Она шевелит губами, хмурясь, загибает пальцы. Да, полных пять на два и еще три луны прошло. Никто не приходил в горы иртха. А холода выдались жестокие — Рагха не припомнит таких много лун, сосчитать нельзя. Трое детей умерло, из них девочек две — ах-ха, совсем плохо. Зверя в лесу не было; Урхах, добрый охотник, сцепился с лесным хозяином — с тех пор Урхах Кривой не охотник совсем, шкуры и то с трудом скоблит. В холода йерри приходили чаще, а иногда и сам харт'ан — добрую еду приносили, целебные зелья и ягоды, которые сил прибавляют; но холода прошли, и наступают снова, и никто не идет, даже Кхуру, хотя Кхуру совсем глупый был — учил большие ножи делать, которые только двумя руками поднять можно — на что такие? Заячьи мозги у Кхуру, хоть он и улахх. Ах-ха, совсем плохо. Пхут. Х'ману Тхаурх родила тройню, все — мальчики, кормить нечем — двоих придется зверю отдать. Видно, совсем разгневались снежные улахх на иртха. Ах-ха…

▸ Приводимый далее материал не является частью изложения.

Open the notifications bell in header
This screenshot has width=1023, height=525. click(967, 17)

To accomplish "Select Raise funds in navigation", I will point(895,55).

— Хар-ману слушает Аррагх?

— Пусть снежный зверь заберет Аррагх! — недовольно бормочет хар-ману, неохотно поворачиваясь к выходу из пещеры.

— Хар-ману знает улахх Ортханна?..

…Мать рода долго внимательно разглядывала фаэрни; ей приходилось видеть его и прежде, но сейчас она с трудом узнала его. Одежда на Ортхэннэре висела клочьями, едва прикрывая тело, босые ноги были сбиты в кровь, руки ободраны и изрезаны, словно пробирался через заросли осоки, в спутанных густых волосах — репьи и лесной мусор, лицо белое, как у мертвеца, и неподвижный взгляд запавших глаз.

Аррагх тем временем объяснял, что — вот, нашел Ортханну в горах, и что был тот вовсе плох — шел, как старый зверь, шатаясь и хромая, а когда он, Аррагх, его остановил — встал столбом, словно наткнулся на скалу или дерево; и что, опять же, вовсе непонятно, что с ним делать, и путного ничего он не говорит, а ежели по правде, так и вообще ничего не говорит, но не оставлять же его было там, а потому пусть хар-ману решает…

Рагха тряхнула головой — звякнули бронзовые кругляши-подвески в височных косицах — и заговорила гортанным резким голосом, ничего доброго не предвещавшим.

Выяснилось из ее речи, что Аррагх — третий единоутробный сын, заячий выкормыш и баххаш; и что Ортханна, хотя и улахх, все равно артха, и пить-есть ему надо; и что нечего тут торчать, пусть Аррагх с его мозгами полевой мыши тащит сюда шкуры, да пусть выберет, что потеплее, и дров подбросит в костер, и скажет Удрун, чтобы сготовила мясной отвар; и что пусть прихватят воды и белого мха, а уж остальным она, Рагха, сама озаботится, потому как отродья хорька, которые тут торчат и глаза пялят почем зря, все одно толком ничего сделать не сумеют; и что она, Рагха, потом ими еще займется, как руки дойдут…

Дальше Аррагх слушать не стал.

Среди поднявшейся суеты Ортхэннэр был неподвижен, глядел в пустоту остановившимся взглядом; Рагхе пришлось за руку подвести его к костру и силком усадить на принесенную «заячьим выкормышем» медвежью шкуру.